(Records from a data collection)
>> begin

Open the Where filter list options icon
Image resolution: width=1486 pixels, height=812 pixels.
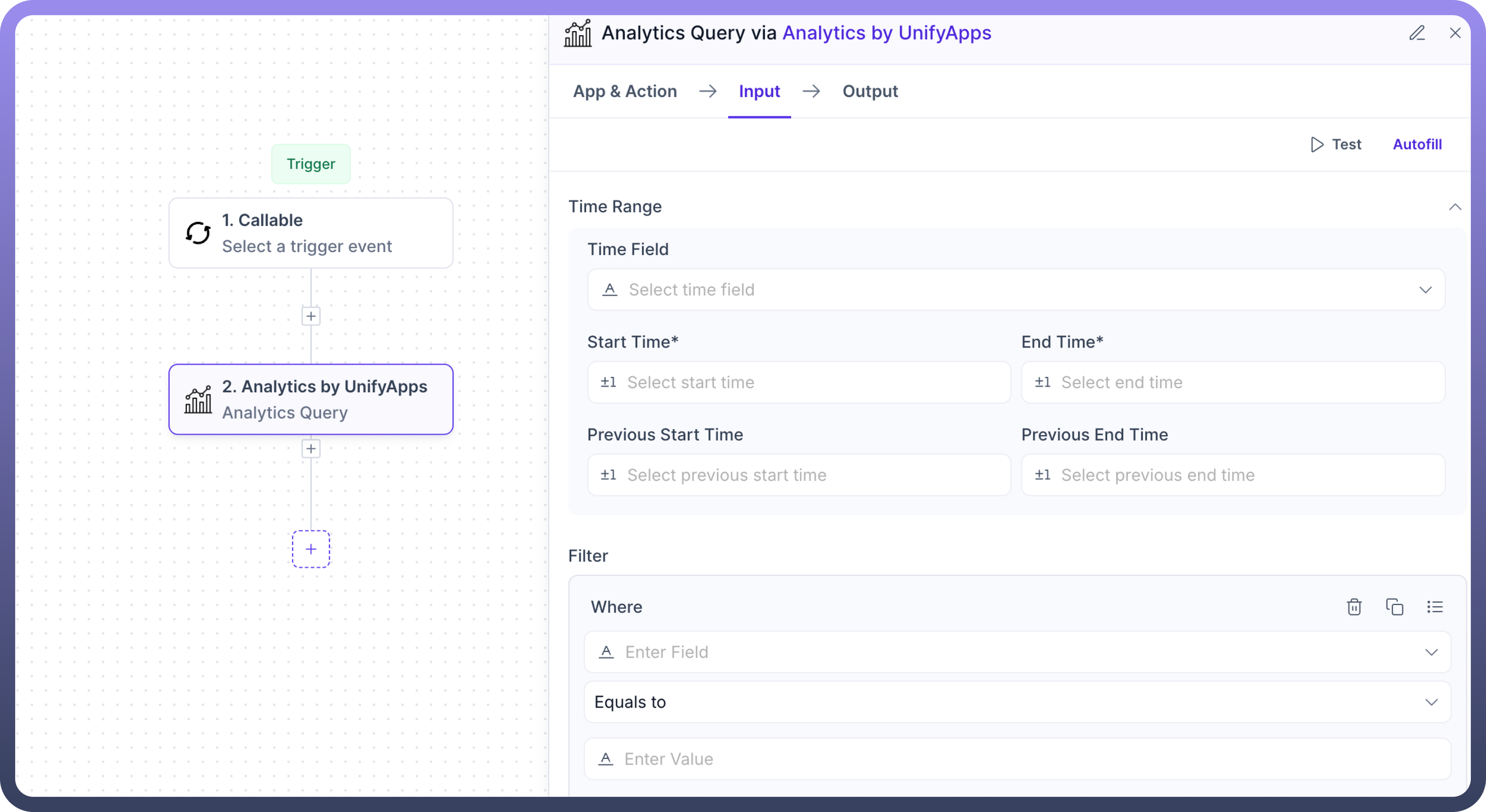(1435, 607)
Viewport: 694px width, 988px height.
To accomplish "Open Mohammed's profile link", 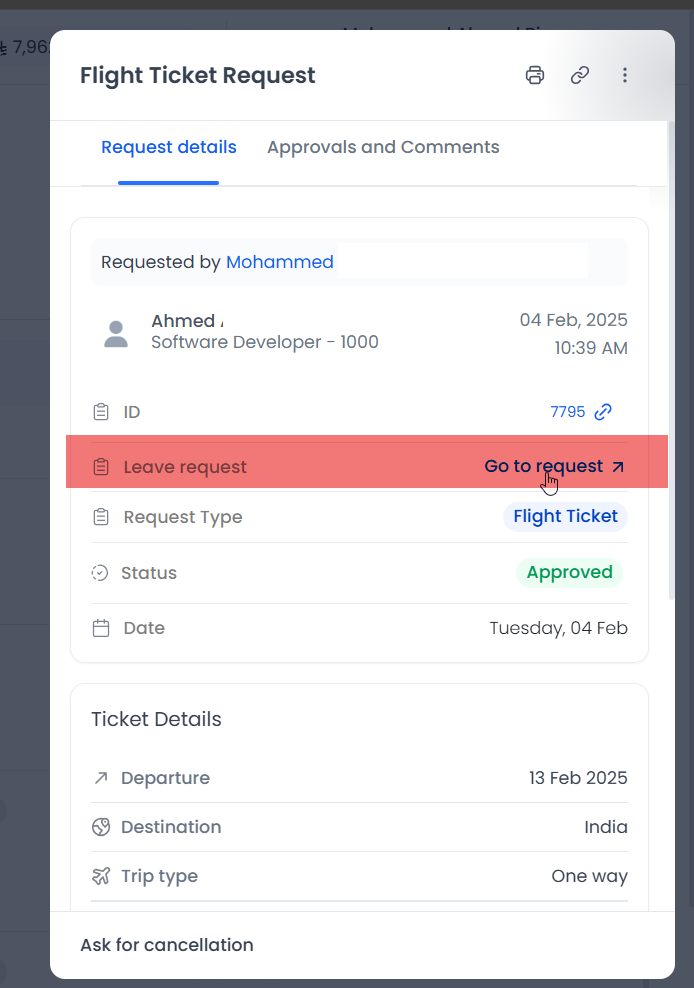I will tap(280, 261).
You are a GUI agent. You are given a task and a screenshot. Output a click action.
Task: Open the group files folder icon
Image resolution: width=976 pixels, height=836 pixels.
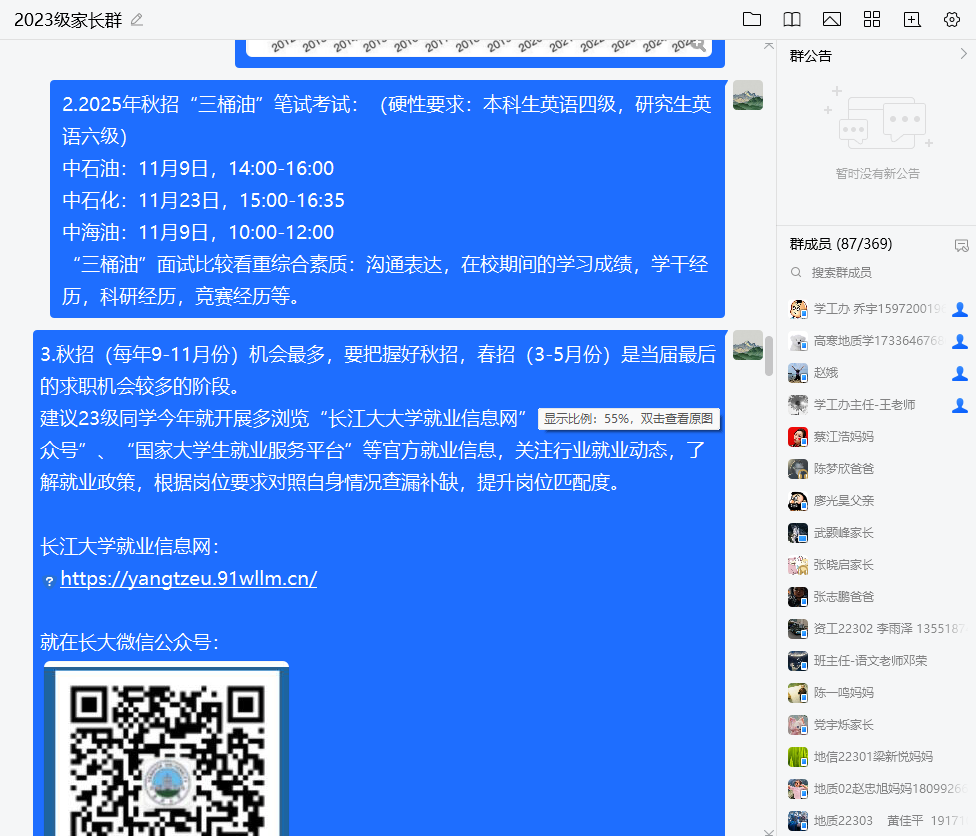coord(752,19)
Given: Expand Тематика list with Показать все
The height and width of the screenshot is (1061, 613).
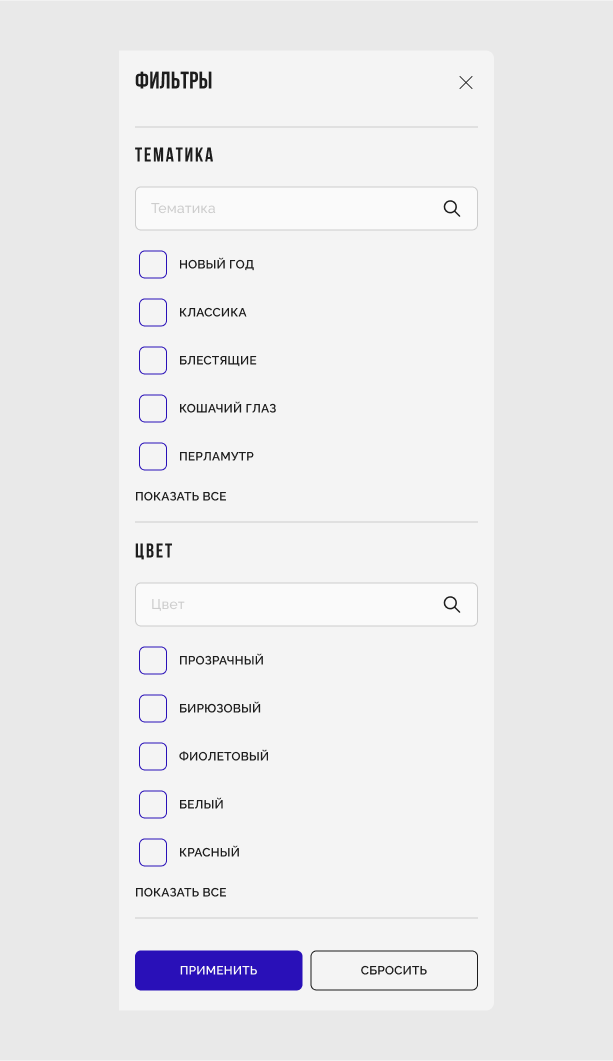Looking at the screenshot, I should pos(181,497).
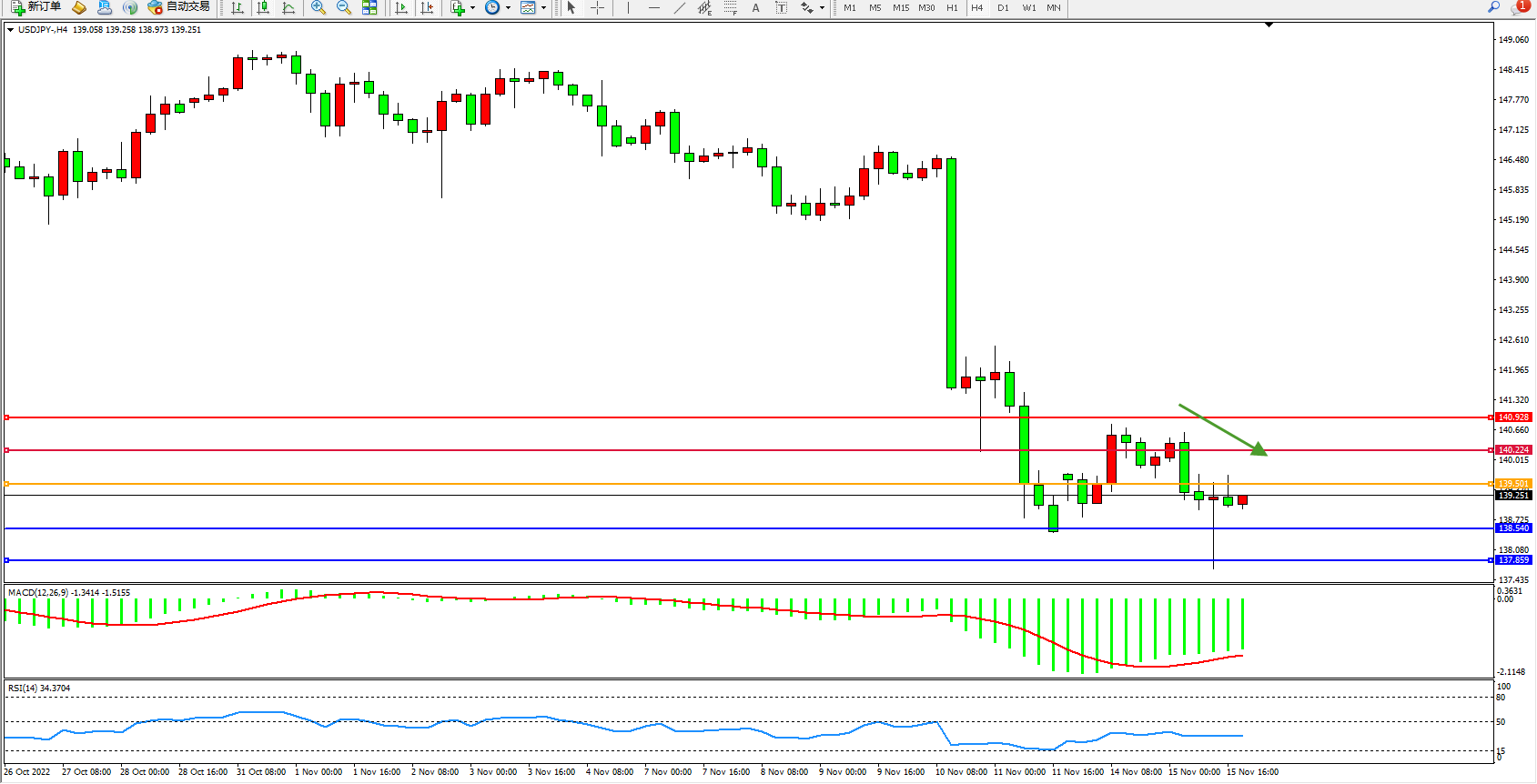Switch chart to line chart display
Viewport: 1537px width, 784px height.
click(288, 7)
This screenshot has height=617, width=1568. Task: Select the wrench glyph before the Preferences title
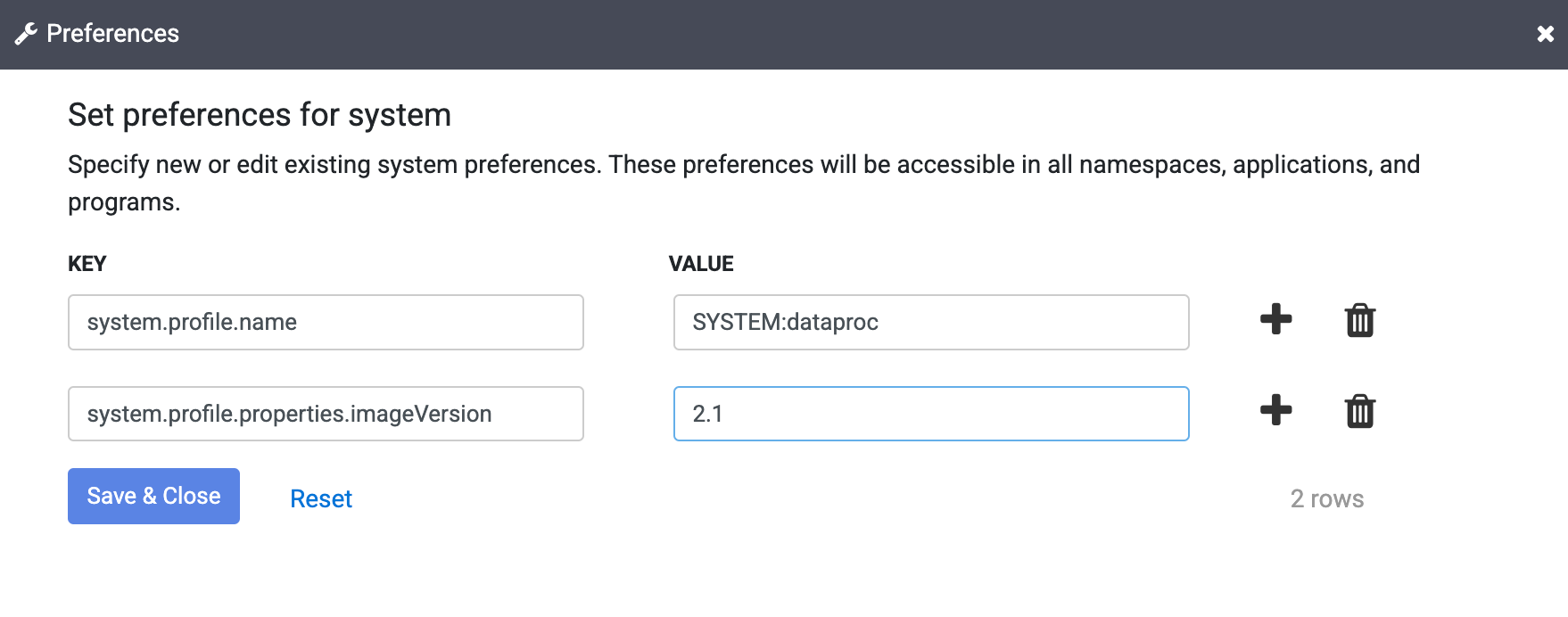25,33
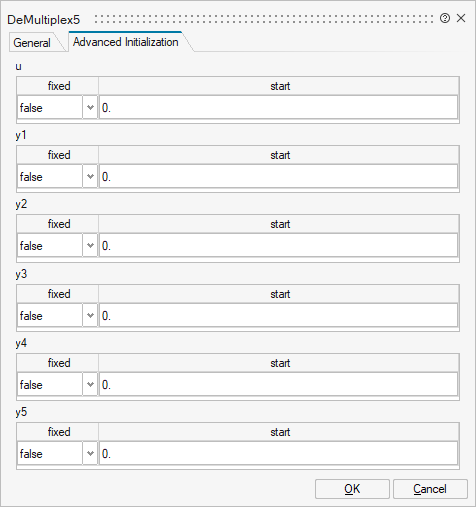476x507 pixels.
Task: Confirm settings with the OK button
Action: pos(352,489)
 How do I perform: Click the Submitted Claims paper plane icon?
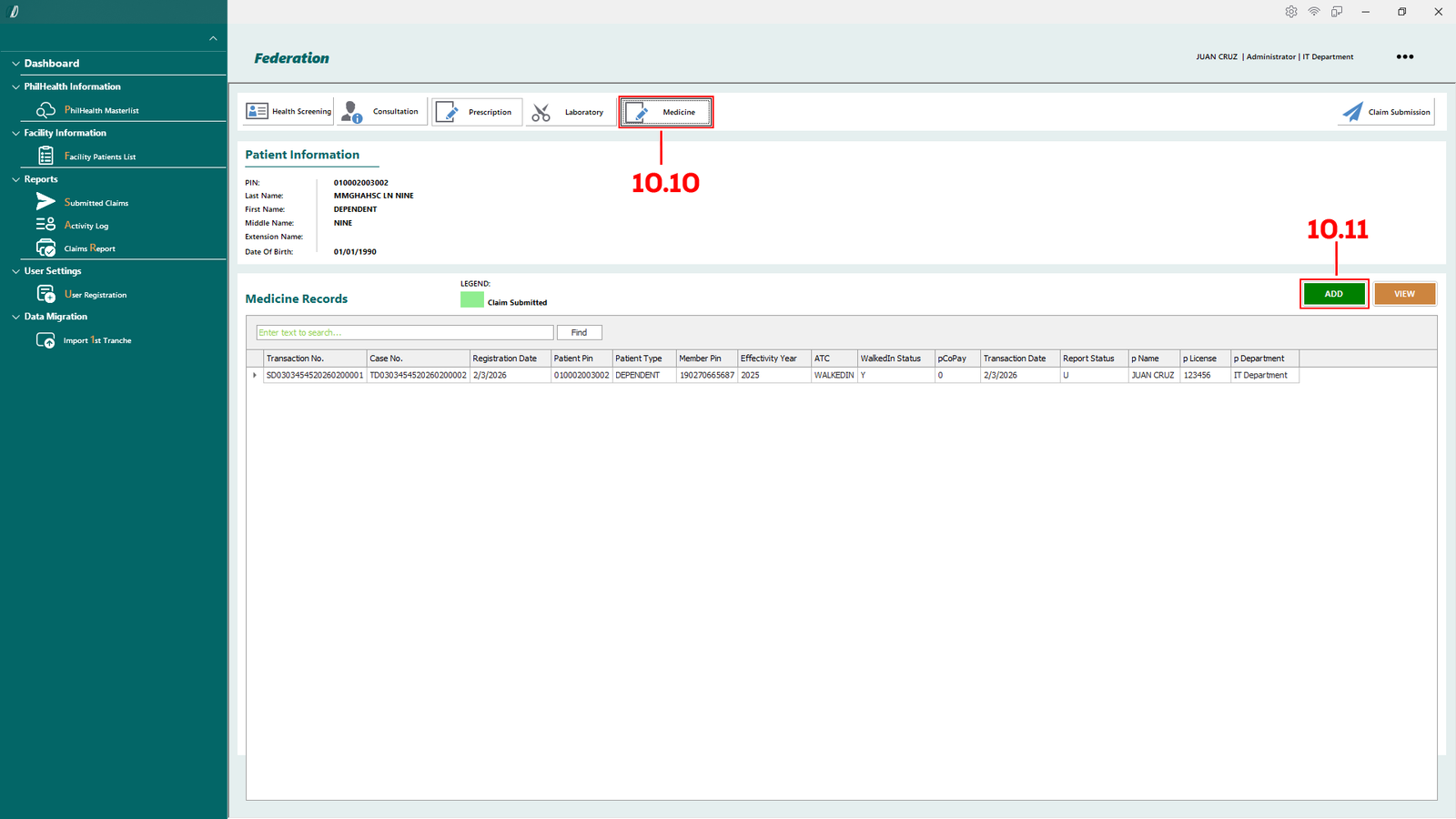tap(46, 202)
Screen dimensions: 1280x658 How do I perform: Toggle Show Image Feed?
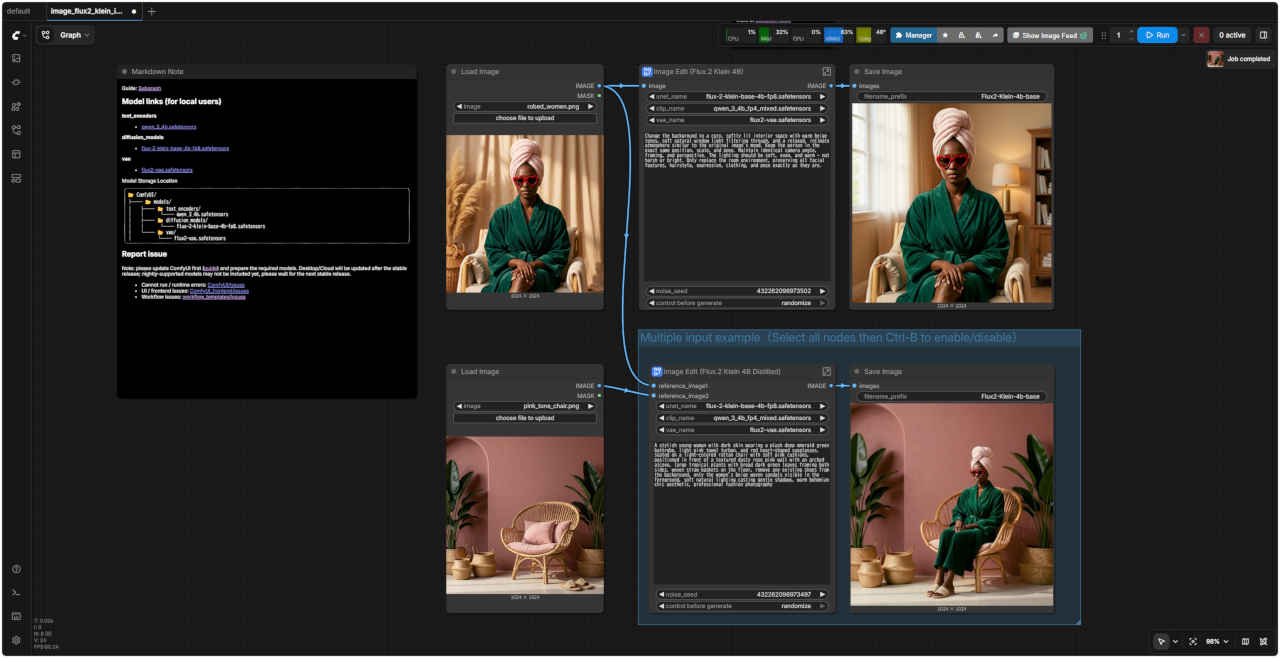pyautogui.click(x=1049, y=35)
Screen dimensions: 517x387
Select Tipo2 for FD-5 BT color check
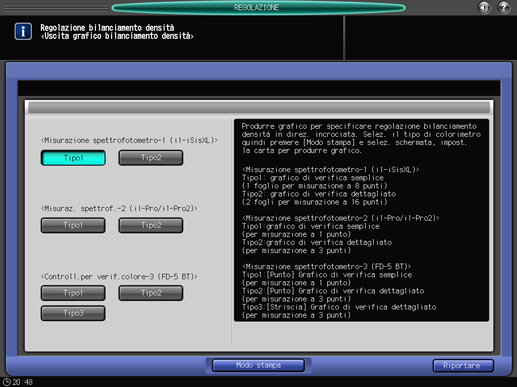[151, 293]
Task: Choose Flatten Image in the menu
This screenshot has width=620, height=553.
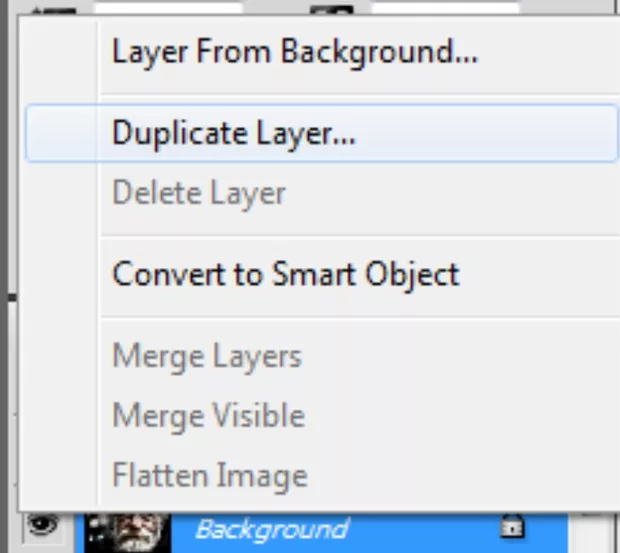Action: pyautogui.click(x=209, y=475)
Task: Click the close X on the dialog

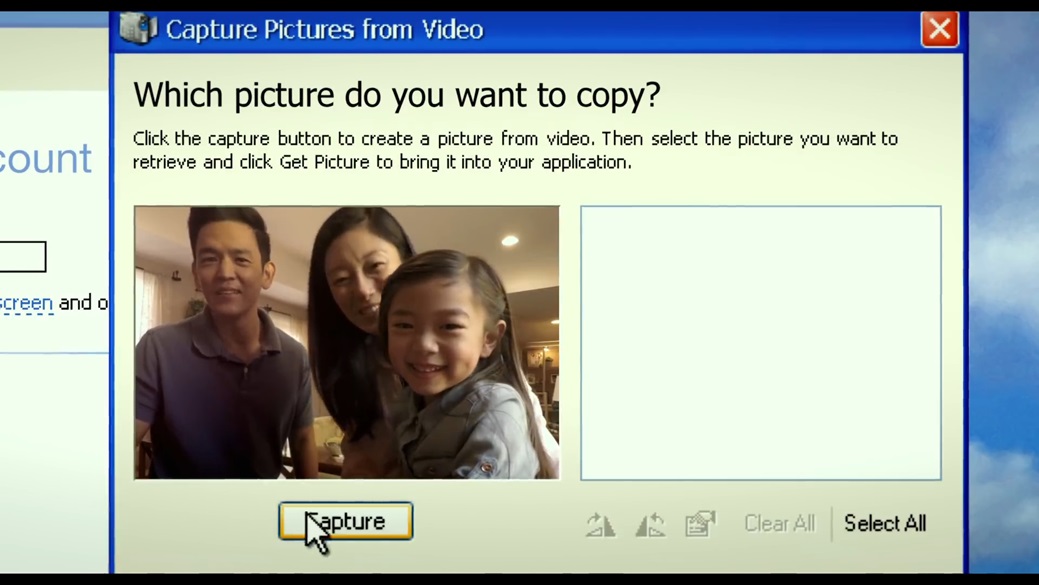Action: [x=938, y=29]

>> end

> [Given task]: Return the stretch of the records from the line containing "Given: Expand Тематика list with Показать все" through the end of the records, both ends included, copying each line exactly. Omit the pictures from your answer.

> [Task output]:
Given: Expand Тематика list with Показать все
The height and width of the screenshot is (1061, 613).
Looking at the screenshot, I should pos(181,497).
Switch chart to line chart display
Viewport: 1537px width, 784px height.
click(288, 7)
This screenshot has height=617, width=1568. Task: Select the wrench glyph before the Preferences title
25,33
476x507 pixels.
Task: Confirm settings with the OK button
Action: pos(352,489)
 How do I perform: Click the Submitted Claims paper plane icon?
tap(46, 202)
Screen dimensions: 1280x658 How do I perform: Toggle Show Image Feed?
pyautogui.click(x=1049, y=35)
Screen dimensions: 517x387
Select Tipo2 for FD-5 BT color check
[151, 293]
Task: Choose Flatten Image in the menu
This screenshot has width=620, height=553.
Action: pyautogui.click(x=209, y=475)
Task: Click the close X on the dialog

Action: [x=938, y=29]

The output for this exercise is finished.